Она прожила здесь два года и не переставала удивляться: то пугалась, то приходила в ужас, то смеялась, то сердилась, и в конце концов благодаря своему природному благоразумию – и практической основе своей художественной души – привыкла. Она привыкла к игре пальцами ног, к навозу у роз, она привыкла к своему мужу, который уже был не человеком и не мужем, а только служащим Колониальной администрации. До этого она много страдала, писала отчаянные письма, мучилась от ностальгии по родительскому дому, однажды чуть было не уехала в Голландию, просто так, внезапно – но не сделала этого, чтобы не бросать мужа одного, – и она привыкла, она приспособилась. Кроме артистической души – на рояле она играла великолепно! – у нее было сердце доброй и смелой женщины. Она продолжала любить мужа и знала, что благодаря ей у него есть уютный дом. Она серьезно относилась к воспитанию сына. А привыкнув, она стала справедливее и вдруг увидела на Яве много красивого, оценила грациозную величавость кокосовых пальм, изысканный райский вкус местных плодов, роскошь цветущих деревьев, она увидела величавое благородство природы, гармоничность горных силуэтов, сказочность лесов из гигантских папоротников, бездонность пугающих кратеров, отражающие небо террасы залитых водой рисовых полей с нежной зеленью молодых побегов риса, и откровением для ее художественного мироощущения стал характер яванцев: их изящество, грация, их приветствия и танцы, истинная аристократичность представителей древнейших дворянских родов, которые с гибкой дипломатичностью приспособились к современности и, от природы почитающие иерархию, смиряются с игом европейских властителей, чьи золотые галуны вызывают у них благоговение.

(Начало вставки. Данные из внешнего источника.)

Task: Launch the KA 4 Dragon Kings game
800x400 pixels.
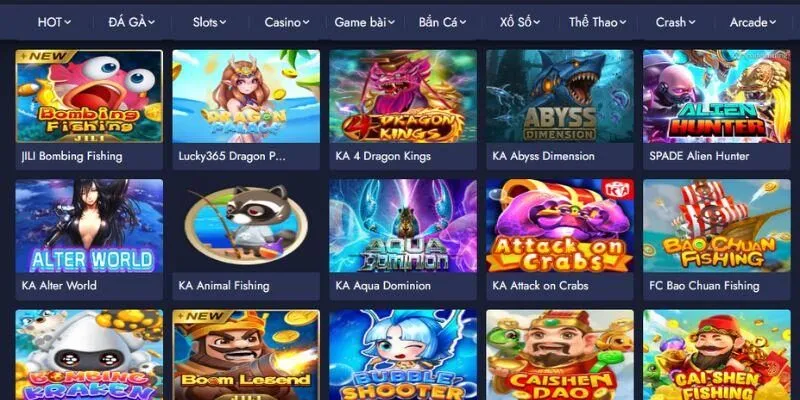Action: click(x=403, y=96)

В отцовском доме Ева видела вокруг себя служение искусству и красоте на грани декадентства; внимание девушки, окруженной только красивыми предметами, красивыми словами, музыкой, было направлено исключительно на эстетизм жизни, возможно, даже чересчур на один лишь эстетизм. Теперь же оказалось, что она слишком хорошо натренирована в этой школе красоты, чтобы замкнуться в своем разочаровании и видеть только мел и смолу домов, мелкие причуды чиновников, упаковочные ящики и конский навоз. Ее литературный дух уловил в этих домах атмосферу дворцов, а в чиновничьем высокомерии некий архетип, и во все эти детали она всмотрелась внимательнее и увидела весь мир Нидерландской Индии в широком диапазоне, и одно откровение последовало за другим. Но при этом она постоянно чувствовала что-то чуждое, что-то, чего не могла понять умом, какую-то мистику, темную тайну, звеневшую в воздухе по ночам… Но она решила, что это лишь ощущение темноты в густой листве; это напоминало тихую музыку неведомых струнных инструментов, минорный шелест арфы вдали, неясный голос, предупреждающий об опасности… Не более чем шорох в ночи, который она поэтизировала.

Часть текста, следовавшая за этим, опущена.